I get outside very nearly every day since adopting my dog, Santiago. We walk for up to
an hour, and when I come home, I list in a small, five-year diary, the most wonderful things that
we encountered: a fishing pier in the fog; a rock marking the 45th parallel; the wing of a hawk
lying at the edge of a wood; a snapping turtle on the walking path; an old man sleeping in a
recliner in his garage with a small dog on his chest; goldenrod soughing in the wind beside
railroad tracks; a transit bus with lights that blink, “Go, Twins”; a Mississippi River beach
covered in snow.
God is.
Going out of doors physically facilitates taking temporary leave of one’s mind—one’s
mind being a dubious place to reside. Shakespeare’s Hamlet observes that “There is nothing
either good or bad but thinking makes it so,” and, indeed, our thoughts—about data breaches
and hurricanes and racial animosity and whether our tax burdens will be high or low, or we will
be able to afford our health care, about our political impotence and the possibility of war,
along with all of the daily burdens of work and love—can make us as jittery as Rabbit in the
Hundred Acre Wood, desperately striking out in the most logical direction and winding up,
again and again, lost.
Not infrequently, I send photos of Santiago out adventuring—nose to the earth, tail in
the air, leash taut in an expression of eagerness—to my friends. One of those friends has
developed an admiration for Santi because, she writes, “He wears life like a loose garment.”

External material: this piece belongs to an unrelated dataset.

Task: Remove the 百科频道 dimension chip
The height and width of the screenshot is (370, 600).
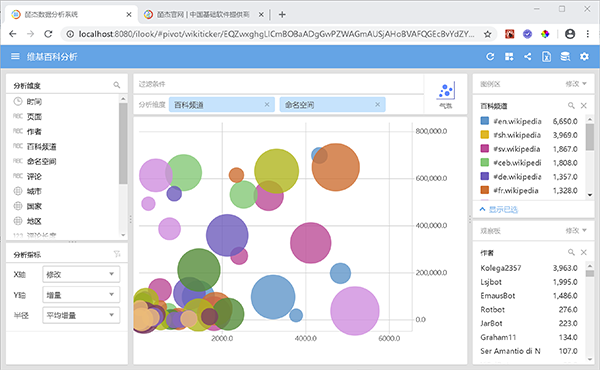Action: (267, 104)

“He wears life like a loose garment.” It is a delightful expression. You may have noted
the same character in your non-human companions: the utter absorption in the moment, the
expectation that good things are ahead, the sense that life is protective and enhancing, that
one can move easily within it. Dogs, in particular, along with “bears of very little brain,” have
the simplicity of the Uncarved Block, the Taoist virtue that Benjamin Hoffman ascribed to
Winnie the Pooh. This spiritual quality is the antithesis to the mood and slogan of the moment,
which is “resistance.”
Where justice and charity are not in evidence, resistance may be what God asks of us.

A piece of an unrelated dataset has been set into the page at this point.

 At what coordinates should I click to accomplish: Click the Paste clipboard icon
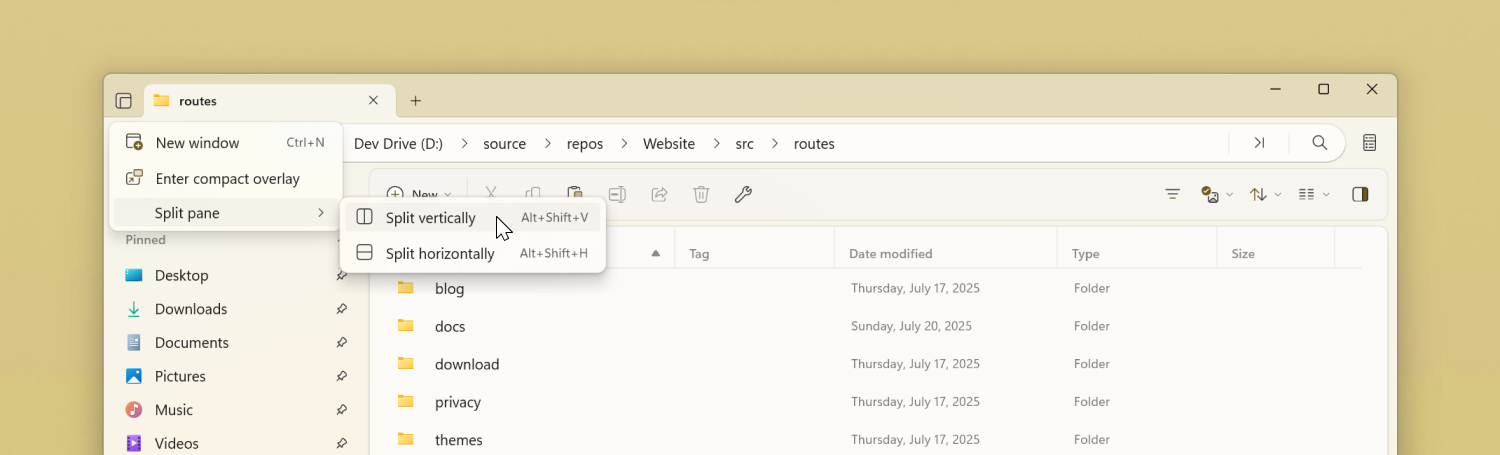tap(575, 194)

But I prefer to approach peace-seeking another way: through the practice of radical
acceptance. Moses shrinks from God’s call to demand the freedom of the Israelites, saying,
“Who am I that I should go to Pharoah?” As the story continues, Moses whines at God, “I am
not good at speaking. Please send someone else.” Moses resists. He pushes against
circumstance and against God, and he uses as an excuse his supposed short-comings. His
thinking that God’s demand is too hard makes it so. Moses understands neither who he is nor
who God is. But as he begins to move lightly within the garment that God has sewn for him,
he becomes powerful. By accepting the radical idea that we are created in God’s image to do
God’s work, we, like Moses, become capable of miracles, of holding back the waves of the sea,
of delivering an enslaved people to a land that is sweet and plentiful.

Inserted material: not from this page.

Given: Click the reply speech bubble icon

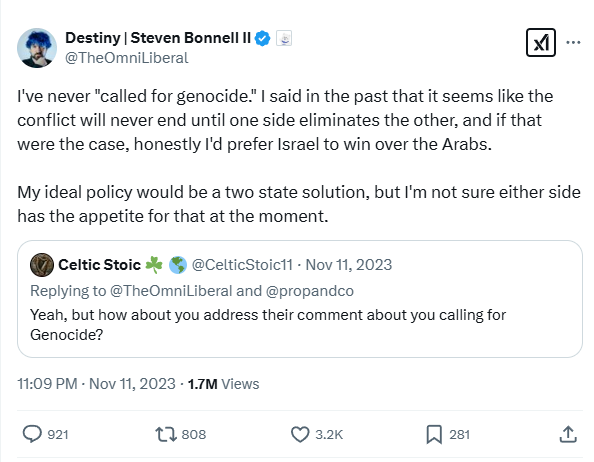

The Danish writer Isak Dinesen describes this way of being in her short story, “The
Dreamers.” It begins on a dhow sailing under a full moon along the coast of Zanzibar. A
famous storyteller called Mira Jama, whose ears and nose have been cut off in some past
suffering, explains “that what particularly pleases me about dreams…is this: that there the
world creates itself around me without any effort on my part.” When we fully inhabit and
respect ourselves as creations of God, we let go of our egos, and fear, then, becomes
something that is intense but not frightening. We exist as we do in dreams, trusting that
events that cause our hearts to pound will be resolved and marvelling at the beauty that
surrounds us.
In a moment of global cacophony such as seems to now be piercing our ear drums, I
feel an urgency to do something. I am sure that each of you feels that same urgency. But, like
Moses, I am intimidated by my short-comings and by the sense that I have no authority, that
what I can do will change nothing. To resist means merely to wear myself out. And so the
newspapers lie unread.
A couple of weeks ago, I called Parkway UCC in North Minneapolis. I had a futon
mattress and frame that I wanted to get rid of. I asked if the church could use them in order to
sleep the homeless people whom they serve with Families Moving Forward. Pastor Kathy Itzin
said to me, “We could. But we also have members who are living on the edge of
homelessness themselves who might want them. Let me put out the word.”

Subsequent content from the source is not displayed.